Saat berada di pengasingan di Babel – sangat mungkin sebagai bagian dari upaya untuk melestarikan identitas mereka dan memastikan bahwa mereka tidak berasimilasi dengan cara hidup Babilonia – para sarjana Yahudi mulai mengumpulkan dan menyunting kenangan, cerita dan peristiwa, beberapa dari tulisan dan beberapa dari tradisi lisan, yang akan menciptakan apa yang kita kenal sekarang sebagai Perjanjian Lama .
Dengan bantuan “ahli Taurat” orde baru, mereka menyelesaikan sebagian besar dari lima buku pertama yang dikenal sebagai Taurat (Ajaran). Buku-buku ini menelusuri silsilah Yahudi kembali ke Abraham, Ishak, Yakub dan Yusuf dan ke tempat kuno yang merupakan awal dari semua kenangan mereka – Eden, sebuah taman yang diairi oleh sungai Tigris dan Efrat yang menurut Tauratadalah tempat kelahiran manusia asli. Itu adalah tempat kelahiran Adam (yang namanya berarti “manusia” – dari kata “adama” yang berarti “merah” dan “bumi,” mungkin tanah merah tempat manusia diciptakan).
Taurat sering disebut Tanakh , yang merupakan singkatan dari Torah (T), Neviim (N) dan Ketuvim (K).

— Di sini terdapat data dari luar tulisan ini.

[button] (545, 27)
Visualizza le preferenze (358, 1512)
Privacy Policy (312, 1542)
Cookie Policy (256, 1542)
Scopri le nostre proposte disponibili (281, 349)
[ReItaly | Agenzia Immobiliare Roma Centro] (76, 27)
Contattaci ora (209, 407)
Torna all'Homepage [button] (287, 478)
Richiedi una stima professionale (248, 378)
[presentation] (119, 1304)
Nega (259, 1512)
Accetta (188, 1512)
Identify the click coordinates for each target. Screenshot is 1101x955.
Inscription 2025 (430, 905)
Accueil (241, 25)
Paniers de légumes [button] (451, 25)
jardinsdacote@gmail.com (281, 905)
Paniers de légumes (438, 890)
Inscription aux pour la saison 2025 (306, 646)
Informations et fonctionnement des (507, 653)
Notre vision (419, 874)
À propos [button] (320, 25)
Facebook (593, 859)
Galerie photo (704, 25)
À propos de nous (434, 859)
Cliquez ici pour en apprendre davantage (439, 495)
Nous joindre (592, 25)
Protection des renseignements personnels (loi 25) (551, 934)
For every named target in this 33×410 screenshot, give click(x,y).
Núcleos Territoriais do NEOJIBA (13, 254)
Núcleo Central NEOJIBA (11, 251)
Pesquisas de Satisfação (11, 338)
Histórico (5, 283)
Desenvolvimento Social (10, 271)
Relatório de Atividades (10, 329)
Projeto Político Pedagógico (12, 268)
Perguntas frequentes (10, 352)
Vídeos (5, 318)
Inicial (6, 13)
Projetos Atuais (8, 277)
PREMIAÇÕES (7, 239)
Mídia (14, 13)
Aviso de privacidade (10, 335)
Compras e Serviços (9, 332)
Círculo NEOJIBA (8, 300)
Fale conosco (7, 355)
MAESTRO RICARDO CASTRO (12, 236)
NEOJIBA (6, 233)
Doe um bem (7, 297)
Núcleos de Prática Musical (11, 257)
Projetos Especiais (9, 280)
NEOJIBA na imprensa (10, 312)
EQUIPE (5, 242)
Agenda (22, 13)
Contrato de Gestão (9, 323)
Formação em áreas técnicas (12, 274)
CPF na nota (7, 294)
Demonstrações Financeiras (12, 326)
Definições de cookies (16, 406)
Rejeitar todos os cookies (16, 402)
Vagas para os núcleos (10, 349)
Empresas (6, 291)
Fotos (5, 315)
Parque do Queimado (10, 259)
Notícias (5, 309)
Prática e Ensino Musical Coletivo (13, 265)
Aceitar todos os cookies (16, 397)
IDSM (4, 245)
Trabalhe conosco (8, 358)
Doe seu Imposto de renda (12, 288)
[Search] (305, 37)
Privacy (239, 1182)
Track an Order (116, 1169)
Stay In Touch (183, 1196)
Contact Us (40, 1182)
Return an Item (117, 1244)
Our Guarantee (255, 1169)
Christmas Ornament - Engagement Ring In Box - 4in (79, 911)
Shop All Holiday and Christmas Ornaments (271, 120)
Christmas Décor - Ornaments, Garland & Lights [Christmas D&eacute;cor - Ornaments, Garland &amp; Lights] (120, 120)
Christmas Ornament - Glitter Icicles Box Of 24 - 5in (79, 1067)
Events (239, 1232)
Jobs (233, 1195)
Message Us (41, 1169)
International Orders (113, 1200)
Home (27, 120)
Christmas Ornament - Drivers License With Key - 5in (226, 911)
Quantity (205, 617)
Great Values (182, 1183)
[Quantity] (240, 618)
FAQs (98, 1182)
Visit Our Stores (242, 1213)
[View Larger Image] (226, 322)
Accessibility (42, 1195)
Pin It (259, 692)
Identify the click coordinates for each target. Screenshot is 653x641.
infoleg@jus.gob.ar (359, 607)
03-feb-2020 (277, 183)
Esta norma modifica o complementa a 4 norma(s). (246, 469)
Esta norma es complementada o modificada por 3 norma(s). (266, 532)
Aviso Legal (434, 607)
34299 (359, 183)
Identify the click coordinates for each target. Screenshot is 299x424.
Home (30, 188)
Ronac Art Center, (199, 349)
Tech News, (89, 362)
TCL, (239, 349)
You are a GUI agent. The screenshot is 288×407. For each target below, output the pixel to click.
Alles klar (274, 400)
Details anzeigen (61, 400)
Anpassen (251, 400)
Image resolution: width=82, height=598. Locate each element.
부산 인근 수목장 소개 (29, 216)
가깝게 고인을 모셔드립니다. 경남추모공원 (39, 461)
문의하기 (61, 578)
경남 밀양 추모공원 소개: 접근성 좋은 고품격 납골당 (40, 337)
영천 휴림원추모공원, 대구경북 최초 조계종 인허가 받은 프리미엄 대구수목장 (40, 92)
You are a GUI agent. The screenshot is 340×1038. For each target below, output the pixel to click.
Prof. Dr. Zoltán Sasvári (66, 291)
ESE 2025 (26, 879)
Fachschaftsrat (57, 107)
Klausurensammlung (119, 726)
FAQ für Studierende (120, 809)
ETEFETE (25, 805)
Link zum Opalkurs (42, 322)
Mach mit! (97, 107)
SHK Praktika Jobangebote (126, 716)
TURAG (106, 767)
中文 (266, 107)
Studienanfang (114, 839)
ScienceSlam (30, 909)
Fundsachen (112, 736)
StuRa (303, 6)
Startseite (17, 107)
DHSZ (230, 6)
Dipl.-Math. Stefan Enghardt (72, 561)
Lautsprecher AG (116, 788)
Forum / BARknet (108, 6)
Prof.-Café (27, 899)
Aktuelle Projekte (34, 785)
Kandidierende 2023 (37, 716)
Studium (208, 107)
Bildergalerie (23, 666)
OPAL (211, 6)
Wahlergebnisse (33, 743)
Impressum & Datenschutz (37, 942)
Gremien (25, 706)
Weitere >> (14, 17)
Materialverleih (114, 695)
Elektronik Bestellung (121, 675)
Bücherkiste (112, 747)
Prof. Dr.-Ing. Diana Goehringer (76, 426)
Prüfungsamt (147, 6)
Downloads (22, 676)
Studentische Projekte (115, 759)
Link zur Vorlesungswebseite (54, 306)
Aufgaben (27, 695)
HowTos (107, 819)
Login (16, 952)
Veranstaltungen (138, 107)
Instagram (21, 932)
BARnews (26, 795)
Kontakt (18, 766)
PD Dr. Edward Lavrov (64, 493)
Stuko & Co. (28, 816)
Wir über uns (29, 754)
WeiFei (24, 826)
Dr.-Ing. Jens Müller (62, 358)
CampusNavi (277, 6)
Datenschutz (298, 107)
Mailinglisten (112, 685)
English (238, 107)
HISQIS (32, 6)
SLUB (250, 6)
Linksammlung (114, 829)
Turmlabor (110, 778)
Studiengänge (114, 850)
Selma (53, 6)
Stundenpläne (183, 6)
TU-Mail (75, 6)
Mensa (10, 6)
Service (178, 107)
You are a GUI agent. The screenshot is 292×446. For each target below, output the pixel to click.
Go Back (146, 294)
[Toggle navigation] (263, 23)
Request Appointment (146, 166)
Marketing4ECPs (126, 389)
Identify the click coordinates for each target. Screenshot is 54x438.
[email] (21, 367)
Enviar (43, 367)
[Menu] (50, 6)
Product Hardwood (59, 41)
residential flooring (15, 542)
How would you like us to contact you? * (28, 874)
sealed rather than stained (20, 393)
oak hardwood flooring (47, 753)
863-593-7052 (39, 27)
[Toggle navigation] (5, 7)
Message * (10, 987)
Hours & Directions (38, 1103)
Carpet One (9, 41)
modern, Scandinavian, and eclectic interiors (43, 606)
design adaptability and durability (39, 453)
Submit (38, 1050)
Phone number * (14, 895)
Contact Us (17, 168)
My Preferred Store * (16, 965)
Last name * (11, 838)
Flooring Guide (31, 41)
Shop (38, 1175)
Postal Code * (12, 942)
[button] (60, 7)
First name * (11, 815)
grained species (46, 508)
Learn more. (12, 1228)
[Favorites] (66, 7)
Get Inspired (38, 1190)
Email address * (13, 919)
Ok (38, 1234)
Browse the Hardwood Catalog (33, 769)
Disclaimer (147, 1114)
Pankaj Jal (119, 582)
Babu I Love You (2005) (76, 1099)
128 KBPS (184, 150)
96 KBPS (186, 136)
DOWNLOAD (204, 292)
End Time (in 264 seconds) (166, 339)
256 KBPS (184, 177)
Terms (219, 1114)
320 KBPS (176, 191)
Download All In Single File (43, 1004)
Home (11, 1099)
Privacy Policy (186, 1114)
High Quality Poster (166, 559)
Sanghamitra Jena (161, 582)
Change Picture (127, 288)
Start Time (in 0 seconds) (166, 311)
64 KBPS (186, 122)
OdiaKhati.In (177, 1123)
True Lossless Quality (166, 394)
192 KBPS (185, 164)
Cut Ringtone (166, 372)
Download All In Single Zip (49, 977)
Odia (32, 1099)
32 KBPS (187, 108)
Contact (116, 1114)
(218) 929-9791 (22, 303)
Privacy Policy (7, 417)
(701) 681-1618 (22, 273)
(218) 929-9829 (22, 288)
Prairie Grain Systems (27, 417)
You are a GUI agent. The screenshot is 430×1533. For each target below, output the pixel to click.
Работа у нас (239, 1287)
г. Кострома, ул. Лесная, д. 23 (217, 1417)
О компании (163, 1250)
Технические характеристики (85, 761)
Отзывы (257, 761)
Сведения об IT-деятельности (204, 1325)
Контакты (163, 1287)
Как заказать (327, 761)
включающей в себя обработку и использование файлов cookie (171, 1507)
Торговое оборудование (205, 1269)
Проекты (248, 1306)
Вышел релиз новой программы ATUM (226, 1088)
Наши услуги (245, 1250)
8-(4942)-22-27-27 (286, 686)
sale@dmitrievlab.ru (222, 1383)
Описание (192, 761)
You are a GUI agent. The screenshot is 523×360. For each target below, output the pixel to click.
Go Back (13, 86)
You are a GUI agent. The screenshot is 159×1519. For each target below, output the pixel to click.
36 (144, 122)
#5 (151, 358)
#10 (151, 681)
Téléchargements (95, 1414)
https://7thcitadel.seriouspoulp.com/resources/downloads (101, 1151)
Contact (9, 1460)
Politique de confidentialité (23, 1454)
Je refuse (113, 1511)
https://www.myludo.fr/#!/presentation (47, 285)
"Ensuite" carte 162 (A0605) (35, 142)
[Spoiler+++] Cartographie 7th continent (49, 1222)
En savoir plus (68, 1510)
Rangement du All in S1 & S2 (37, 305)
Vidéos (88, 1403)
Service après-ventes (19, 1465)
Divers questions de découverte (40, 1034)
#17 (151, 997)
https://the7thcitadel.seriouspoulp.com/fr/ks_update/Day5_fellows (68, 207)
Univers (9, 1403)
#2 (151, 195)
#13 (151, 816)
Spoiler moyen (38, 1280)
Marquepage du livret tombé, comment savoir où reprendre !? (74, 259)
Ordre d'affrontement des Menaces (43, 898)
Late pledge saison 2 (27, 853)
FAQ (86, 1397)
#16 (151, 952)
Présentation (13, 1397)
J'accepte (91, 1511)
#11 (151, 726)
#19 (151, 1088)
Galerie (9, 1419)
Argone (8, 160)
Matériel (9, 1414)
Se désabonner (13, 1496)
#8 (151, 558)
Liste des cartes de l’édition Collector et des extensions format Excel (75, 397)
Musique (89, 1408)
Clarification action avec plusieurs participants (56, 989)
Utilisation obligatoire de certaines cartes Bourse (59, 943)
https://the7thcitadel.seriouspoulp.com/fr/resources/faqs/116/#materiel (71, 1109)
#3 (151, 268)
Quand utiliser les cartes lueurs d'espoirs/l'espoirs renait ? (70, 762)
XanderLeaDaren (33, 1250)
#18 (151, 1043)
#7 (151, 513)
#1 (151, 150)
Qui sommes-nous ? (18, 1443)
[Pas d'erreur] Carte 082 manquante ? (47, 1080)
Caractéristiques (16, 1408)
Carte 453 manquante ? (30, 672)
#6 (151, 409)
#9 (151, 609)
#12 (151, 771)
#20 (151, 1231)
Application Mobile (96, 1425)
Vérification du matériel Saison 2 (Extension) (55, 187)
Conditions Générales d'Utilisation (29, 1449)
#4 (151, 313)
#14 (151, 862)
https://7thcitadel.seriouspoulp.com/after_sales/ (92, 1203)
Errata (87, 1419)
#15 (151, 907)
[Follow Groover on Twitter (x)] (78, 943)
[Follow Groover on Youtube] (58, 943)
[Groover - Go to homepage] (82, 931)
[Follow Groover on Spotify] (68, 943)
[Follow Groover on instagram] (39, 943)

Pembuangan Babilonia mengajarkan orang-orang Yahudi untuk membenci penyembahan berhala dan mengandalkan firman dari satu-satunya Tuhan yang benar. Sekarang tersedia melalui juru tulis dan cendekiawan yang mengajar dan melestarikan kitab suci dan menghasilkan literatur kerabian yang dikenal sebagai Mishna (hukum Tuhan diduga diturunkan secara lisan dan tidak dicatat dalam Kitab Suci), Gemara (komentar tentang Mishna dan kompilasi diterima tradisi), dan dua jilid yang kemudian ditambahkan dan digabungkan untuk membentuk Talmud .
Sekarang tanpa kuil, orang-orang Yahudi Babilonia mendirikan tempat-tempat pertemuan atau “sinagoga-sinagoga” di mana untuk melakukan ibadat Yahudi formal dan untuk menyediakan sekolah-sekolah untuk studi dan pendidikan Yahudi.
Pada tahun 539 SM, Raja Koresh menyerap tanah Babilonia dan sekitarnya ke dalam Kekaisaran Persia, yang menyebar melintasi Bulan Sabit Subur hingga sampai ke Yunani. Orang-orang yang diasingkan di bawah pemerintahan Babilonia diizinkan untuk kembali ke rumah. Oleh karena itu, bagi sebagian orang, orang Persia tampaknya adalah pembawa pengampunan ilahi. Banyak yang tetap tinggal di Babel tetapi yang lain pada tahun 538 SM tiba kembali ke kota Yerusalem yang hancur, ke reruntuhan bangunan dan ladang kosongnya.